I think we can all agree that when three twenty-something-year-old men enter your apartment, the only recourse you have is to hide your food. Otherwise, before you know it, they’ve stuck their fingers in/licked/nibbled at everything in sight.
Generally I live and breathe by this rule, but last week when three of our friends came to pick up my roommate for dinner, I decided that I was safe in leaving this pasta dish out. After all…it has vegetables, and no meat and little specks of green in it; not your typical twenty-something-year-old man food. I’m sure you know what happened next. I turned around for one second and they were all huddled over the pot with forks. I can’t really blame them though…the combination of balsamic vinegar and goat cheese is one to be reckoned with, especially when paired with my favorite end-of-summer vegetables. In all likelihood, I would have eaten this straight from the pot myself if they hadn’t beaten me to it.
Adapted from Closet Cooking
Joanne Bruno is a food writer and third year MD/PhD student.
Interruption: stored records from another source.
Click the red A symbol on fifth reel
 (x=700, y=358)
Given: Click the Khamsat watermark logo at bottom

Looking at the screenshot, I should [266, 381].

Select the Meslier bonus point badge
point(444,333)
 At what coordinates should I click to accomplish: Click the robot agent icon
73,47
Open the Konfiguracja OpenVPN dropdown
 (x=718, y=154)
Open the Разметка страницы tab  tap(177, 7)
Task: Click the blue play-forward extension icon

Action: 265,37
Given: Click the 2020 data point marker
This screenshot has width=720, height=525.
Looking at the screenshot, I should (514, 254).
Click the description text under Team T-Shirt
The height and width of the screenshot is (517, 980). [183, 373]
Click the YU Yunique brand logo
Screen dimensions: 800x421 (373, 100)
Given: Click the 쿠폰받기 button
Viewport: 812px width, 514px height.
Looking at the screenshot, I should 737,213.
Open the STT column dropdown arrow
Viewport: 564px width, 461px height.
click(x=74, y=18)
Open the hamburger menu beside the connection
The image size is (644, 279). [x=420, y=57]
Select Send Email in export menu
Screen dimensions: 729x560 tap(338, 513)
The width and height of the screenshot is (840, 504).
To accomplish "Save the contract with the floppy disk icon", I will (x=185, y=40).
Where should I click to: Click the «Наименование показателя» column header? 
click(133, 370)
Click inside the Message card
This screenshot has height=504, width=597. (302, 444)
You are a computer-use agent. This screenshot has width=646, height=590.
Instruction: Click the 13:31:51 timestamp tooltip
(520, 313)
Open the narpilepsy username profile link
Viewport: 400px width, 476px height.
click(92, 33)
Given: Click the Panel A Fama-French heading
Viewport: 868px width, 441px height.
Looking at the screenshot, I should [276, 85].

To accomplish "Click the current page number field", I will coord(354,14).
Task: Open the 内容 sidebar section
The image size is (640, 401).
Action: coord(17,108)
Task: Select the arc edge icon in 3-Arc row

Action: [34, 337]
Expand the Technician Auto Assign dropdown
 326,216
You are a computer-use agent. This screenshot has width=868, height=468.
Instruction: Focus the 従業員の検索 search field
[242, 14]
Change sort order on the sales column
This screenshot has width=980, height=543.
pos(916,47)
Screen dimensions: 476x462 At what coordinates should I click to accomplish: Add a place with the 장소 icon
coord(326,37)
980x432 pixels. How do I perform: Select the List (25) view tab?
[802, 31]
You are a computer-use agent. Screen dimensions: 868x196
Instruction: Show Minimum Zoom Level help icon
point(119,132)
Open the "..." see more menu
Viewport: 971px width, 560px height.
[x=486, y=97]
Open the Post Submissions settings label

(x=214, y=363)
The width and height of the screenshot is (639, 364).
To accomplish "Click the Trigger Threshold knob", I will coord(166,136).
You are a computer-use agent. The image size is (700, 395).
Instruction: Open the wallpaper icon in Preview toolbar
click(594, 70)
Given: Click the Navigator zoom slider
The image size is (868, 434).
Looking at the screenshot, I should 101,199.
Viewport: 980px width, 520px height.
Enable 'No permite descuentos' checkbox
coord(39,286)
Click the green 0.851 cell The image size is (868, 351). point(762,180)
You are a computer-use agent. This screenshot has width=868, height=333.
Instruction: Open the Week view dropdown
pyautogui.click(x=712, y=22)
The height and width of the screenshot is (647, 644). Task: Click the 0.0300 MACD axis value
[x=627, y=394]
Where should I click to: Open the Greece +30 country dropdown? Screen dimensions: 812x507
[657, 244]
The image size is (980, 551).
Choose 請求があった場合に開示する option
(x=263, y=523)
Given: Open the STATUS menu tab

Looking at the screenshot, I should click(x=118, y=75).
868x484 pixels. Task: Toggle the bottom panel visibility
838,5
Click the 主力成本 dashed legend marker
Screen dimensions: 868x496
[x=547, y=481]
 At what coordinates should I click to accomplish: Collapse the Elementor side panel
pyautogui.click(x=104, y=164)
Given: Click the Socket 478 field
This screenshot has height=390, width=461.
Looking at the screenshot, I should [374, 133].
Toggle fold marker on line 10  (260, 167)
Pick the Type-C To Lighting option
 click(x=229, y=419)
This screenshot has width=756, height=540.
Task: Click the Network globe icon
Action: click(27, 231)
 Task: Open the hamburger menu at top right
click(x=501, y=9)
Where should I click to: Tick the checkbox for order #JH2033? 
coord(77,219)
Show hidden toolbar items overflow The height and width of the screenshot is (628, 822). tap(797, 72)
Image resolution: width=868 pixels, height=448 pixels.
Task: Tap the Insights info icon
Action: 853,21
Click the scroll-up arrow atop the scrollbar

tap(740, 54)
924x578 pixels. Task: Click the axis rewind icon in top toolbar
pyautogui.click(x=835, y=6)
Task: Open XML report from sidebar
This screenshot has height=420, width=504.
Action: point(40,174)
Find more of her delicious ramblings over at her blog: Eats Well With Others. Joanne is also training for her third marathon with Team in Training, raising money for the Leukemia and Lymphoma Society. For more information or to make a donation, check out her fundraising website.
1 medium eggplant, cubed
2 zucchini, cubed
4 tbsp balsamic vinegar
1 tbsp olive oil
1/4 cup mint, minced
1/4 tsp red pepper flakes, or to taste
salt and pepper, to taste
4 oz goat cheese
1/2 lb pasta
1. Preheat oven to 450. Line two baking sheets with foil and spray with cooking spray. Place the eggplant and zucchini cubes on these trays in a single layer. Spray with cooking spray and sprinkle with salt. Roast for 20 minutes.
2. Cook the pasta in boiling salted water according to package directions.
3. Mix the balsamic vinegar, olive oil, mint, red pepper flakes, salt, and pepper in a small bowl.
4. Toss together the pasta, eggplant, zucchini and goat cheese. Add the dressing and serve.